- Core inflation continues to run too hot despite modest slack…
- ...as other drivers are keeping the heat on
- Markets reacted by slashing cut pricing toward our hold view
- Why the BoC shouldn’t be cutting
- CDN CPI, m/m // y/y %, NSA, April:
- Actual: -0.1 / 1.7
- Scotia: -0.2 / 1.6
- Consensus: -0.2 / 1.6
- Prior: +0.3 / 2.3
- Core inflation, m/m % SAAR, April:
- Trimmed mean CPI: 4.6
- Weighted median CPI: 4.5
June 4th BoC cut pricing was slashed in the wake of a hot set of core inflation readings for April that was consistent with my guidance. We still need to hear from BoC Governor Macklem later this week and also see GDP for Q1, March and April on May 30th that will inform Q2 momentum, but as of now it’s looking like a stretch bet to expect the BoC to cut. Layer on several other points along with forward-looking inflation risks and the case for cutting is very weak.
Markets reacted by reducing June 4th cut pricing from -17bps pre-CPI to about 8bps now. CAD curiously depreciated into the numbers and then appreciated by about a quarter cent to the USD post-CPI. Full-year BoC cut pricing is now on the fence between -25bps and -50bps compared to about -75bps priced in early April. Our forecast remains no cut this year but we’re also constantly pulling new information into our projections.
First the data, then the BoC comments. Key is that the BoC’s preferred core measures both lit up in this report (charts 1, 2). Trimmed mean CPI was up by 4.6% m/m SAAR with weighted median up 4.5%. Those readings along with revisions helped to lift the y/y readings to 3.1% from 2.8% (TM) and 3.2% from 2.9% (WM). The year-over-year readings are not spot measures; they are monthly weighted contributions to a full year reading that is slow to turn which is why m/m SAAR with your choice of smoothing is preferred as a sign of price pressures at the margin. The core measures focus on central tendencies over noise in the tails by removing the top and bottom 20% of the basket (trimmed mean) and focusing on the weighted 50th percentile price (weighted median). The TM and WM measures also exclude the effects of tax changes like the carbon tax cut.

Traditional core CPI (ex-food and energy) was also warm at 4% m/m SAAR.
---------------
= WHAT TO DO =
Carry on the commentary above about Canada's April inflation report, picking up right after its last sentence on traditional core CPI.

Entries drawn from a collection:
---------------
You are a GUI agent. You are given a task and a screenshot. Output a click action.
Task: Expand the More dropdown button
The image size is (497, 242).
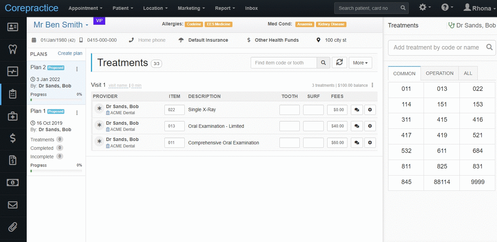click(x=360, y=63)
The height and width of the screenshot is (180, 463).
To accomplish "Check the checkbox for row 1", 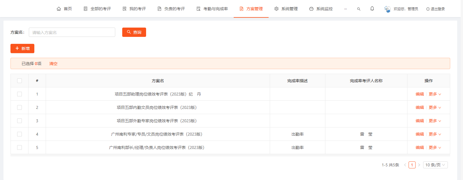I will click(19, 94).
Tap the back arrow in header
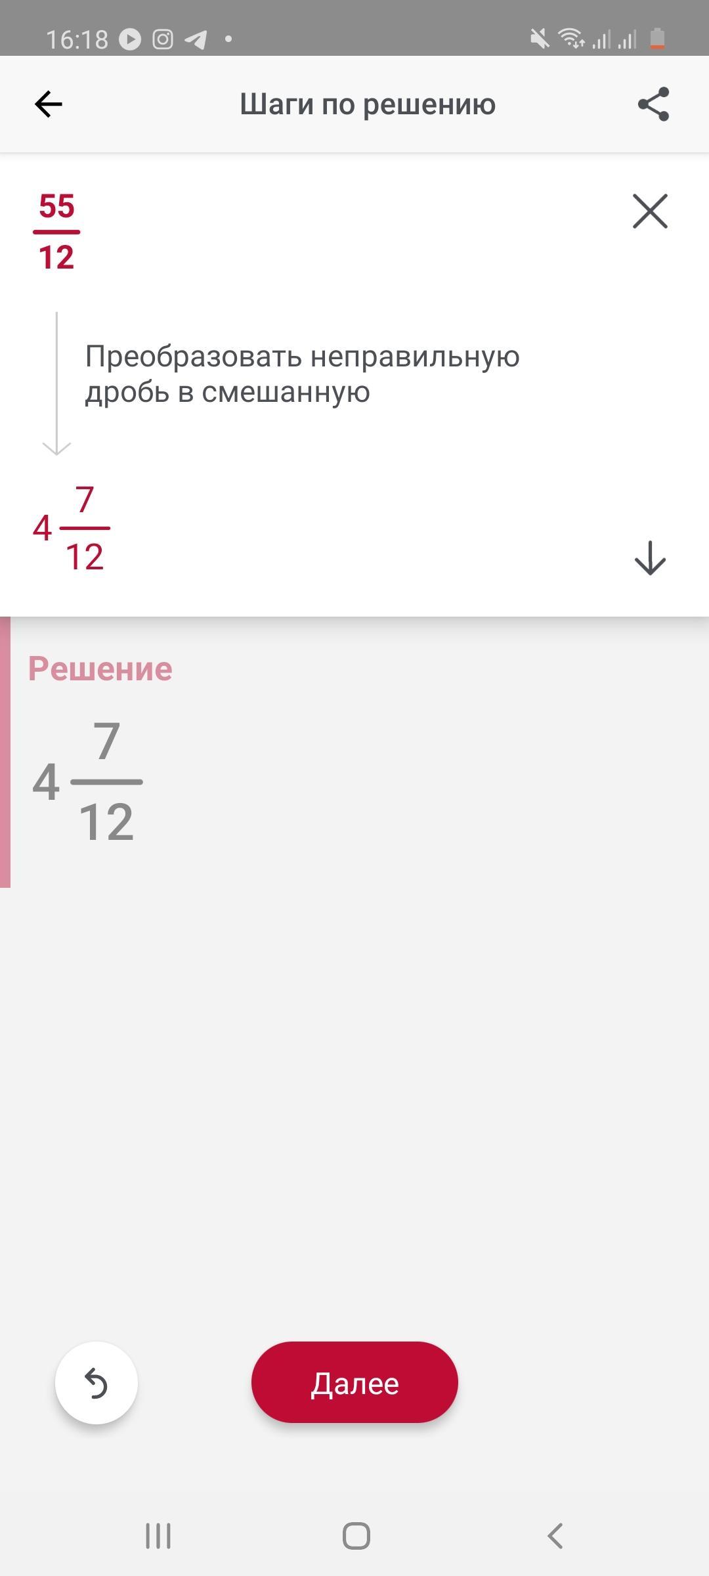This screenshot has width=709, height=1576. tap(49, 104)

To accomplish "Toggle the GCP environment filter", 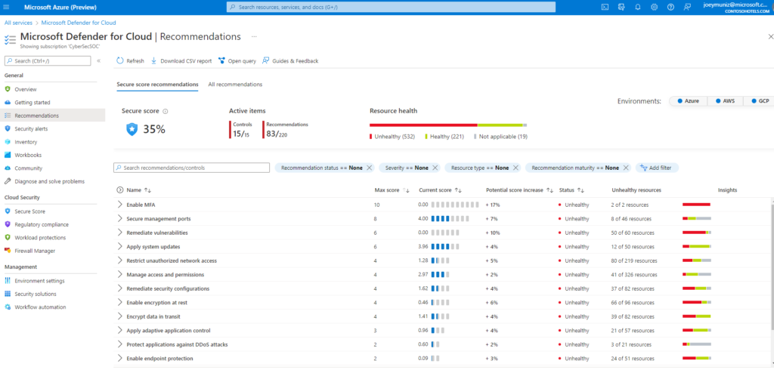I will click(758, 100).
---------------
= RESULT FOR THIS EXERCISE =
These are not just flashes in the pan. As chart 3 shows, the readings have been far too warm for far too long now. Despite a modest amount of slack in the economy as measured by traditional output gaps, the Canadian economy is still generating sharp underlying price pressures which reflects other influences I’ll come back to.

Also disconcerting is that the breadth of price increases is on the rise again (chart 4). The SA factor for traditional core CPI wasn’t terribly unusual (ex-f&e) this time (chart 5).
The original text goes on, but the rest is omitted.